L’originalité principale du film réside dans l’incarnation de ses quatre méchants. À l’image d’un film à sketches, l’ensemble est décomposé en quatre séquences correspondant, chacune, au duel avec un des quatre hommes responsables de la mort du frère du personnage principal. Incarné par Robin Clarke, ce dernier fait globalement le job grâce à sa gueule taillée pour ce type de rôles (les fameux blondinets du western spaghetti). Face à lui, quatre têtes d’affiche dans des rôles plus baroques les uns que les autres. Richard Conte joue ainsi les anciens tueurs de l’Ouest au fin fond du désert, Enrico Maria Salerno un joueur de poker acide, Adolfo Celi un prêtre qui fait parler la colère de dieu, et Tomas Milian, un psychopathe albinos bien ravagé. L’idée est originale, mais l’exécution se limite à un simple exercice de style.
On pense donc au film à sketches et au polar à la sauce western. Mais l’idée tourne hélas en rond. Le réalisateur laisse ses acteurs cabotiner à fond les ballons pour des face à face, avouons-le, particulièrement curieux. Combien de fois le personnage principal devrait-il mourir dans le film ? Allez, au moins six ou sept fois pour ne pas exagérer. Mais ses adversaires, qui le sous-estiment, le laissent filer, ne l’achèvent pas, lui laissent le temps de se refaire la cerise et tout le tralala pour finir par se faire flinguer. Il faut bien que les rebondissements nourrissent un récit mais c’est souvent trop, la palme revenant au segment concernant Adolfo Celi dont l’issue est absolument lunaire. Cette répétition de comportement idiot finit par lasser.

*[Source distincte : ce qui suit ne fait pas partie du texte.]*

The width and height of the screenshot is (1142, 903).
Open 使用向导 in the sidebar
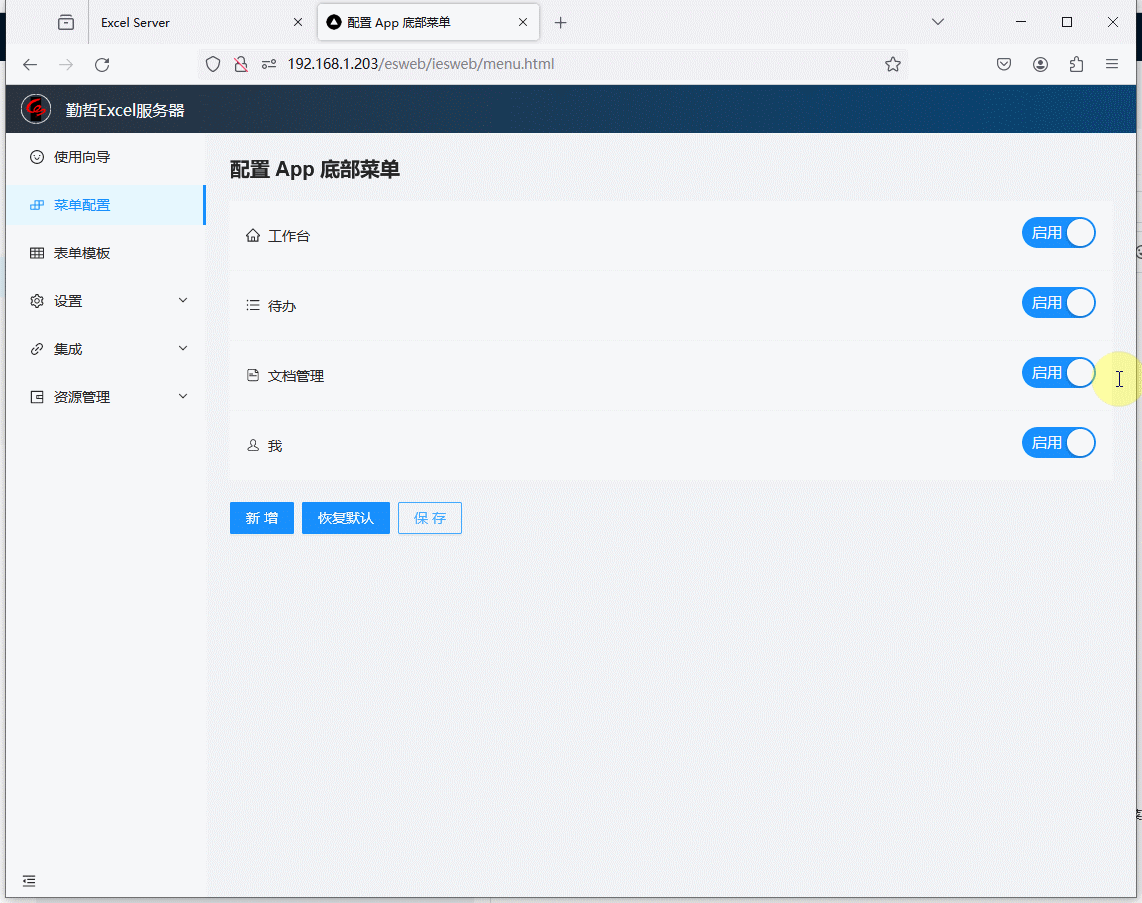pos(82,157)
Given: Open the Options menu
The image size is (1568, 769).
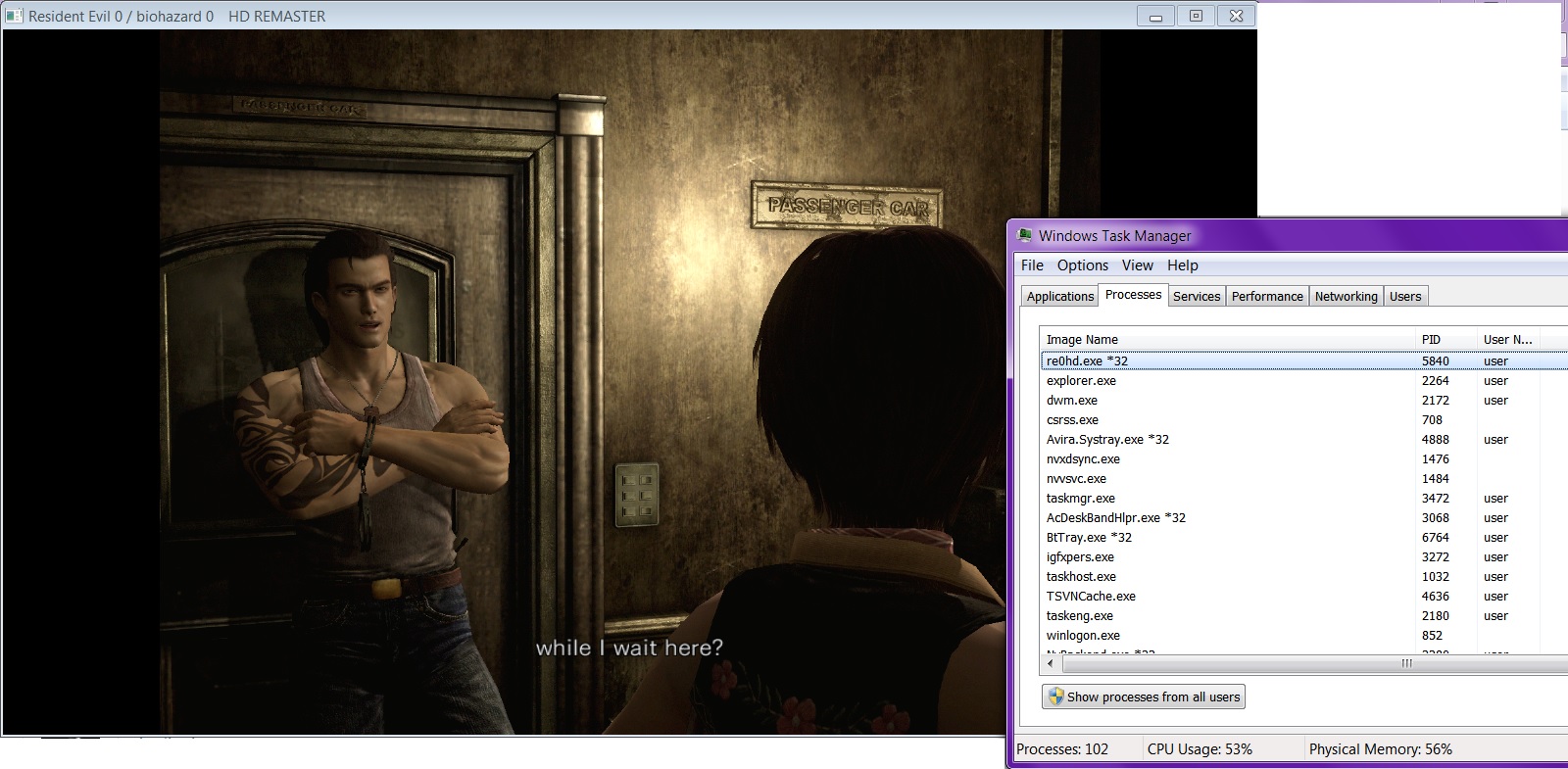Looking at the screenshot, I should pos(1082,265).
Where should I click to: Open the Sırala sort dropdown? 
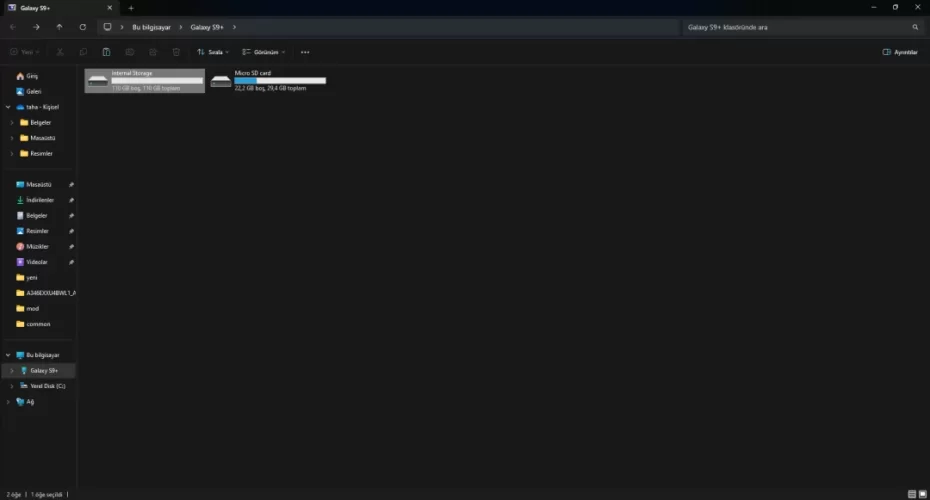click(212, 52)
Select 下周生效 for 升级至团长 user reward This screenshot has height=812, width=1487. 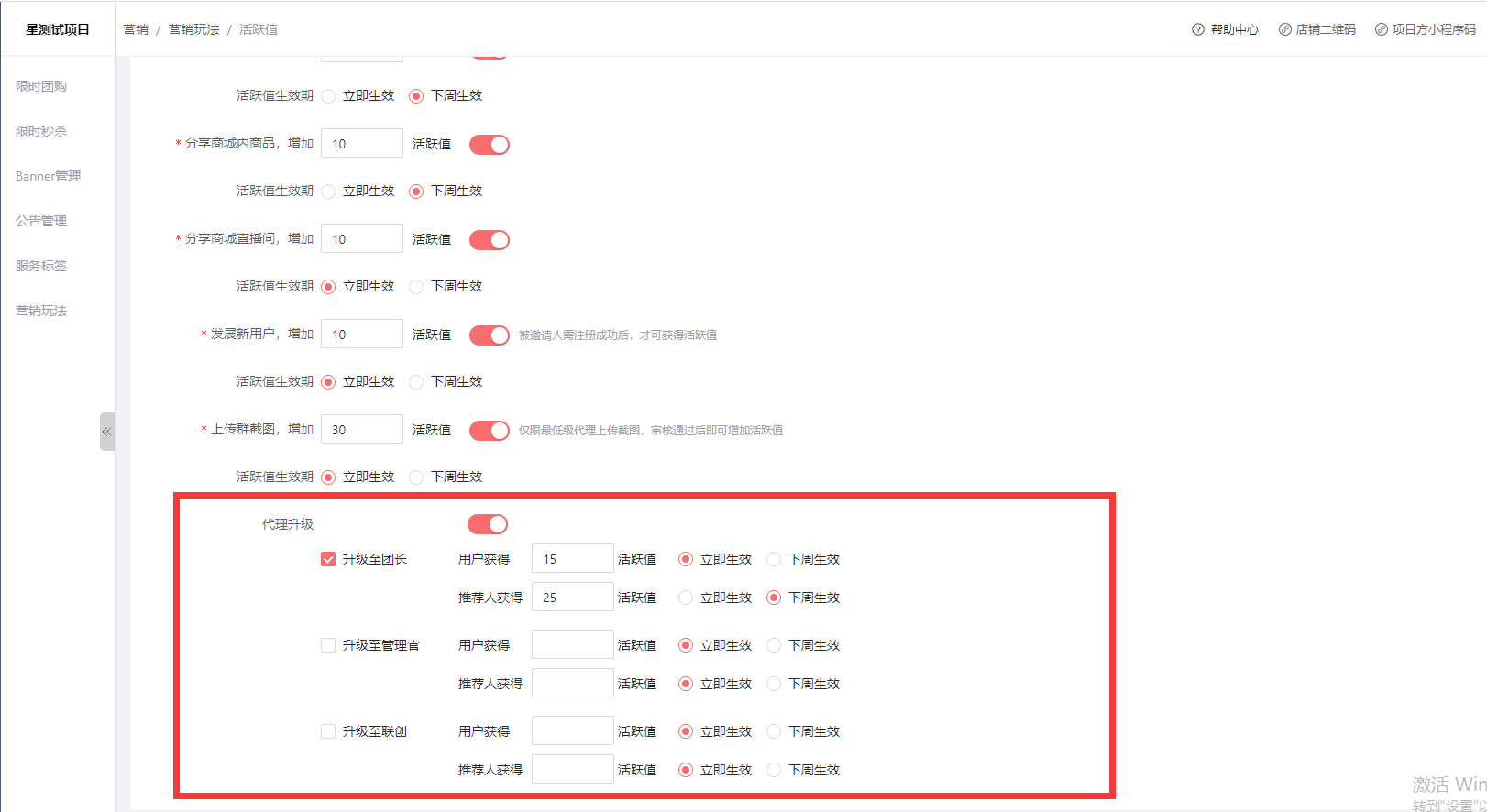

Si on excepte la dimension parfois fantastique de certaines séquences, l’ensemble a beaucoup de mal à tenir la distance. Chaque histoire tire franchement à la ligne et on regrette que les acteurs soient si mal utilisés. Le résultat n’est pas mauvais comme peuvent l’être beaucoup de films du genre, notamment dans sa dernière époque, mais le traitement n’est pas à la hauteur de l’originalité de son idée. Dommage.